Snapshot tracks updates to persistent data by instrumenting each STORE in the target application with a call to the logging function (instrumentation). During runtime, the instrumentation takes the STORE's address as its argument, checks if the STORE is to a persistent file, and logs the destination memory location to an undo log.

Logging and Recovery. Snapshot's undo log lives on persistent media to enable recovery from crashes during an msync() call. When an application calls msync(), Snapshot reads the addresses from the undo log entries and copies all modified locations from DRAM to the backing media. The call to msync() only returns when all the modified locations are durable. If the system crashes while copying the persistent data, on restart, Snapshot uses its undo-log to undo any changes that might have partially persisted.

While Snapshot maintains per-thread logs, calls to msync() persist data from all threads that have modified data in the memory range. Snapshot maintains a thread-local log to keep track of modified locations and their original values. Snapshot provides limited crash-consistency guarantees for multithreading, similar to PM transactional libraries like PMDK. For example, PMDK prohibits programmers from modifying shared data from two threads in a single transaction. Similarly,

in Snapshot, the program should not modify a shared location from two threads between two consecutive msync()s.

Log Format. Logs in Snapshot are per-thread and store only the minimal amount of information needed to undo an interrupted msync(). Logs hold their current state, that is, whether a log holds a valid value. The log also maintains a tail that points to the next free log entry and the size of the log for use during recovery. Each log entry in the log is of variable length. The log entry consists of the address, its size in bytes, and the original value at the address.

While Snapshot tracks all store operations to the memory-mapped region, POSIX calls such as memcpy(), and memmove() are not instrumented as they are part of the OS-provided libraries. To solve this, libsnapshot wraps the calls to memcpy(), memmove(), and memset() to log them directly and then calls the corresponding OS-provided function. While Snapshot catches some of these functions, applications relying on other functions, e.g., strtok(), would need to recompile standard libraries (glibc, muslc, etc.) with Snapshot to be crash-consistent.

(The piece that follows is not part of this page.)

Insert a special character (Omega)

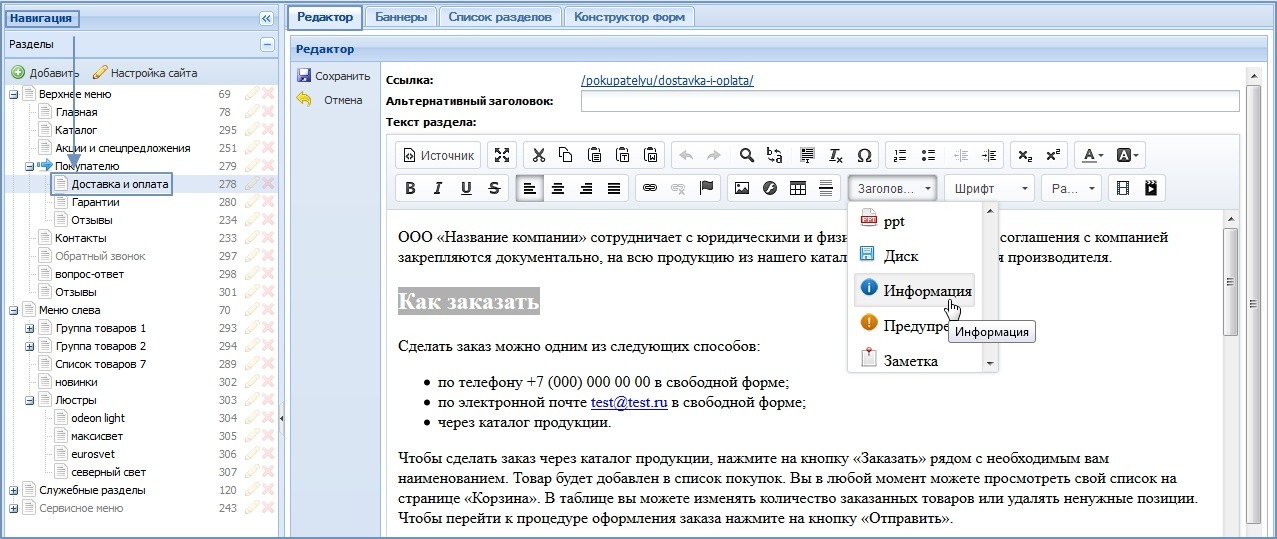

**Logging Design Choices.** Despite implementing undologging, Snapshot only needs two fences per msync() to be crash-consistent, as it does not need to wait for the undo-logs to persist before modifying the DRAM copy. This contrasts with PMDK (which also implements undo-logging), where every log operation needs a corresponding fence to ensure the location is logged before modifying it in place. Redo-logging persistent memory libraries eliminate this limitation and only need two fences per transaction. Redo logging, however, requires the programmer to interpose both the loads and stores to redirect them to the log during a transaction, resulting in higher runtime overhead. Snapshot, on the other hand, only interposes store instructions which always write only to the DRAM and avoids any redirection.

# B. Optimizing Snapshot

Snapshot includes a range of optimizations to maximize its performance. In particular, it must address challenges related to the cost of range tracking and reducing the required instrumentation.

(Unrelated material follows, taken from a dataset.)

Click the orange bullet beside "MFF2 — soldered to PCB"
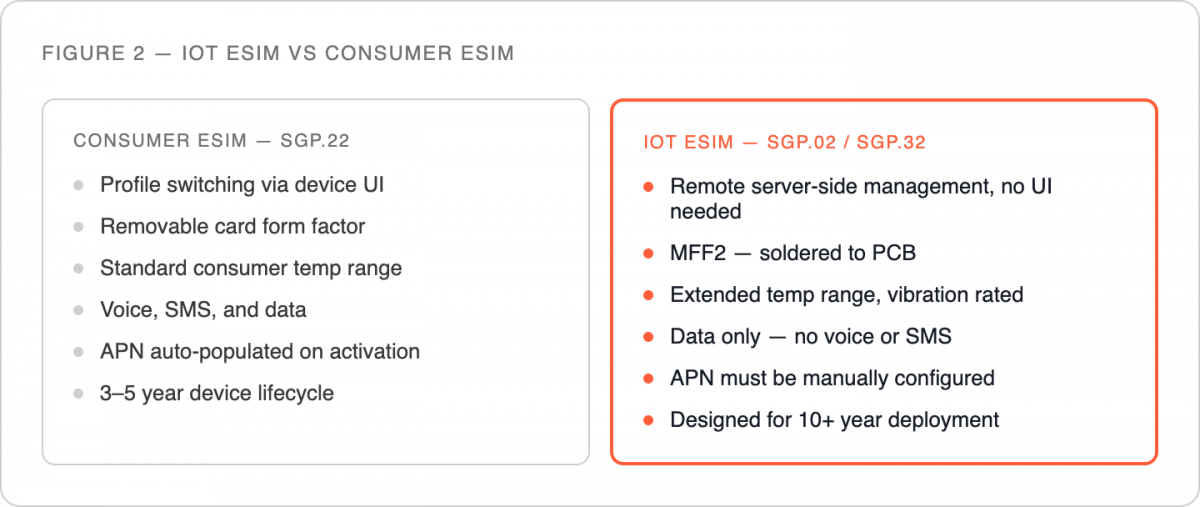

1) Low-cost Range Tracking: Since Snapshot's compiler has limited information about the destination of a STORE, on every call, the instrumentation checks if the logging request is to a memory-mapped persistent file. Snapshot simplifies this check by reserving virtual address ranges for DRAM (DRAM range) and the backing memory (persistent range) when the application starts. Reserving ranges on application start makes checks for write operations a simple range check. In our implementation, we reserve 1 TiB of virtual address space for both ranges to map all persistent-device-backed files. This range is configurable and is limited only by the kernel's memory layout. Further, copying a location from DRAM to the backing media now only needs simple arithmetic, i.e., copy from offset in the DRAM range to the same offset in the persistent range.

2) Fewer Instrumentations: Instrumenting stores indiscriminately results in useless calls for stores that cannot write to

|             | 1    |      |      | 1.0     | 1.0    | 1.0     | 1.0    | 1.0  | 1.0  |
|-------------|------|------|------|---------|--------|---------|--------|------|------|
|             | 8192 | 1.5x | 1.5x | 1.6x    | 1.6x   | 1.6x    | 1.6x   | 1.6x | 1.6x |
| Size (bytes | 4096 | 3.3x | 3.2x | 3.2x    | 3.2x   | 3.2x    | 3.2x   | 3.2x | 3.2x |
| þ           | 2048 | 3.4x | 3.7x | 3.9x    | 4x     | 4.1x    | 4x     | 4x   | 4x   |
| е (         | 1024 | 3.3x | 4.1x | 4.4x    |        | 4.8x    | 4.8x   | 4.9x | 4.9x |
| Siz         | 512  | 2.9x | 3.4x |         |        | 5.1x    | 5.2x   |      |      |
|             | 256  | 2.1x | 3.6x |         | 6.5x   | 7.1x    | 7.7x   | 8x   | 8.1x |
| Write       | 128  | 1.8x | 3.3x | 5.7x    | 6.1x   |         |        |      | 6.2x |
| >           | 64   | 1.6x | 2.7x | 4.9x    | 4.5x   | 4.8x    | 4.8x   | 4.9x | 4.8x |
|             |      | 1    | 2    | 4       | 8      | 16      | 32     | 64   | 128  |
|             |      |      | - 1  | Drain i | nterva | l (# of | writes | )    |      |

Fig. 3: Speedup of NT-stores over clwb instructions for PM writes. NT-stores always outperform write+clwb.

persistent locations (e.g., stack addresses). Snapshot reduces this overhead by tracking all stack allocations in a function at the LLVM IR level during compilation. Next, Snapshot instruments only those stores that may not alias with any stack-allocated addresses, reducing the amount of unnecessary instrumentation.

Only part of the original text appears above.